Opened 14 years ago
Last modified 13 years ago
#14698 closed
django.utils.module_loading.module_has_submodule yields false positives — at Initial Version
Reported by: | Łukasz Rekucki | Owned by: | nobody |
---|---|---|---|
Component: | Core (Other) | Version: | 1.2 |
Severity: | Keywords: | ||
Cc: | Michael Shields | Triage Stage: | Ready for checkin |
Has patch: | yes | Needs documentation: | no |
Needs tests: | no | Patch needs improvement: | no |
Easy pickings: | no | UI/UX: | no |
Description
The way I found this is a bit crazy, so I'm not going to describe it all, but the 2 important things are:
# I have some explicit relative imports.
# I wanted to make a template library named the same as the application it contains.

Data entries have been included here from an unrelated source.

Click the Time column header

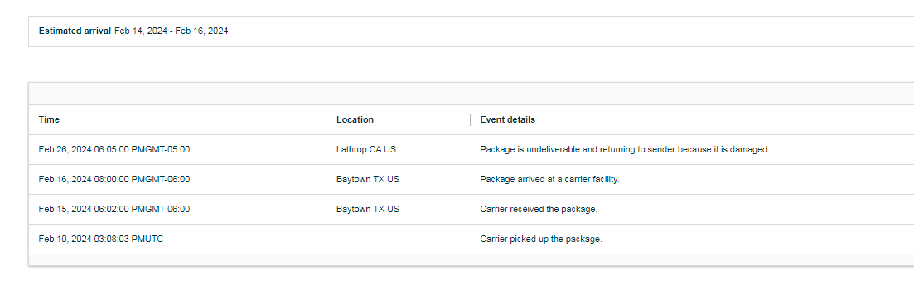point(49,119)
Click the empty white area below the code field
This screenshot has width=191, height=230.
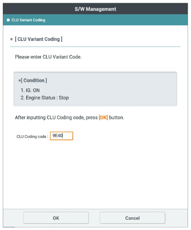(x=96, y=175)

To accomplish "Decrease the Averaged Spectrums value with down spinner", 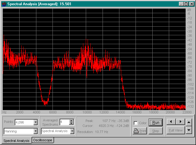I will [x=71, y=124].
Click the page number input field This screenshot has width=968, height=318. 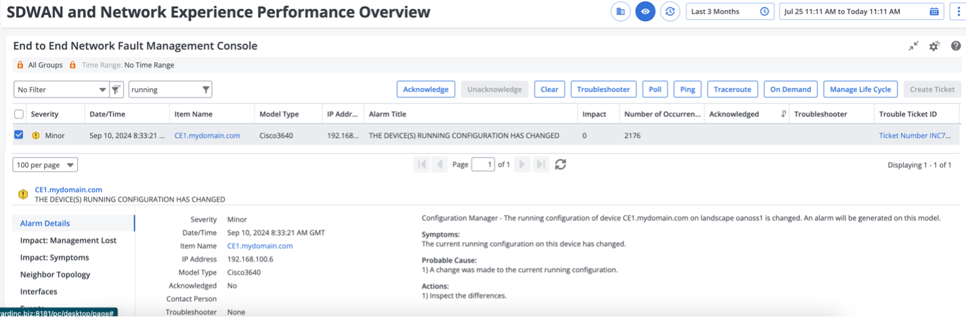coord(483,164)
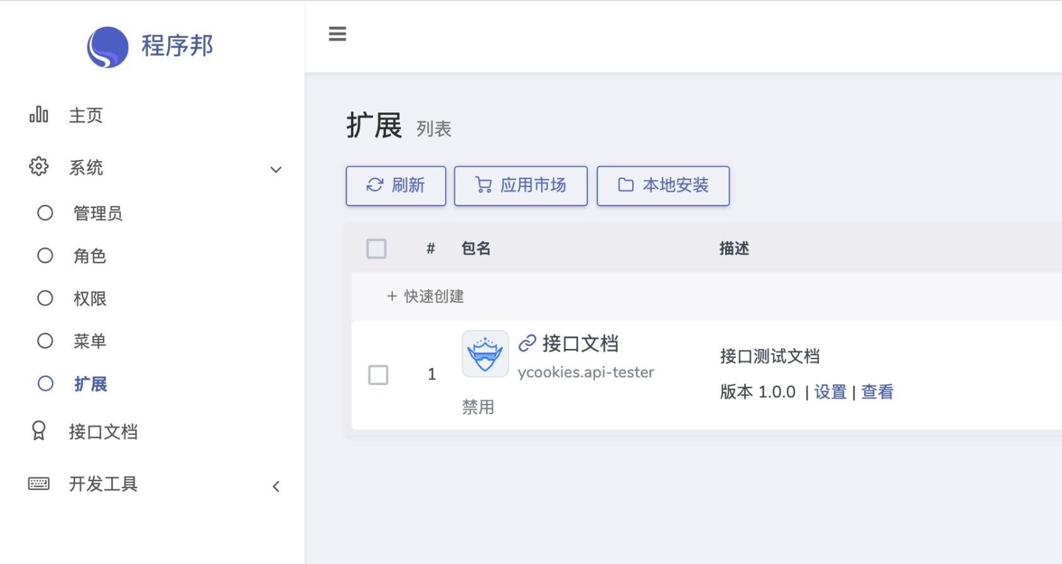Expand the 开发工具 menu arrow

tap(276, 486)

This generally should work (tried on a fresh project), but failed with a weird error in my project: "'currencies' is not a valid tag library: ImportError raised loading company.templatetags.currencies: No module named currencies". Of course there is no such module, because it's on "currencies.templatags" application.
So after some debuging it turned out that module_has_submodule returns a false positive. This is because it checks if name in sys.modules
. To be honest, I didn't know about this, but it seems that Python sometimes also stores import misses by puting a None in to that dictionary. See this python-dev thread.